** EXERCISE **
Below are entries. Pull out all lines containing "computer".

Saved data entries

╔══

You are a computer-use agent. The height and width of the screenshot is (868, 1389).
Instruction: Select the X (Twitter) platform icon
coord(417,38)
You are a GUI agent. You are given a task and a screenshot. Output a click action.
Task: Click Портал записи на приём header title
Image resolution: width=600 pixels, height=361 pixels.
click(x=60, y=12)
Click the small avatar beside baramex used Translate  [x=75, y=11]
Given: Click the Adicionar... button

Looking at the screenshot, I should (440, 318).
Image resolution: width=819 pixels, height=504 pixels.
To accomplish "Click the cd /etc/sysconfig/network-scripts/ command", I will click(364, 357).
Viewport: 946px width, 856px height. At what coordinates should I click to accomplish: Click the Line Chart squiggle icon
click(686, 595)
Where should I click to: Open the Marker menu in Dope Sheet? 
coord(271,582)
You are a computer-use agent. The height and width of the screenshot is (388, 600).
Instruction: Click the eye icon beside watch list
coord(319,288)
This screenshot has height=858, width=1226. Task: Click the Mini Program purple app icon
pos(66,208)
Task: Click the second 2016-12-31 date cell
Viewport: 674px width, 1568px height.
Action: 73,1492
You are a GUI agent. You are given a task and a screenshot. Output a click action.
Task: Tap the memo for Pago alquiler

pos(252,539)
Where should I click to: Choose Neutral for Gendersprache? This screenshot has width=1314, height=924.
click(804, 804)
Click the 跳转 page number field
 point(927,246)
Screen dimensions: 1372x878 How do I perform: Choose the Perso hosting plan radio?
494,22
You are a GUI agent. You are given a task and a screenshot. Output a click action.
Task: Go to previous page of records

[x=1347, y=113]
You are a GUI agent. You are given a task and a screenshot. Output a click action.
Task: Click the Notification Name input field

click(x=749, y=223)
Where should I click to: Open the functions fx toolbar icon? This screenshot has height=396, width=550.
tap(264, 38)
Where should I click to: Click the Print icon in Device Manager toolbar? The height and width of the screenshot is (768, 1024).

╚══

** OUTPUT FOR THIS TASK **
You are a computer-use agent. The height and width of the screenshot is (868, 1389).
You are a computer-use agent. The height and width of the screenshot is (388, 600).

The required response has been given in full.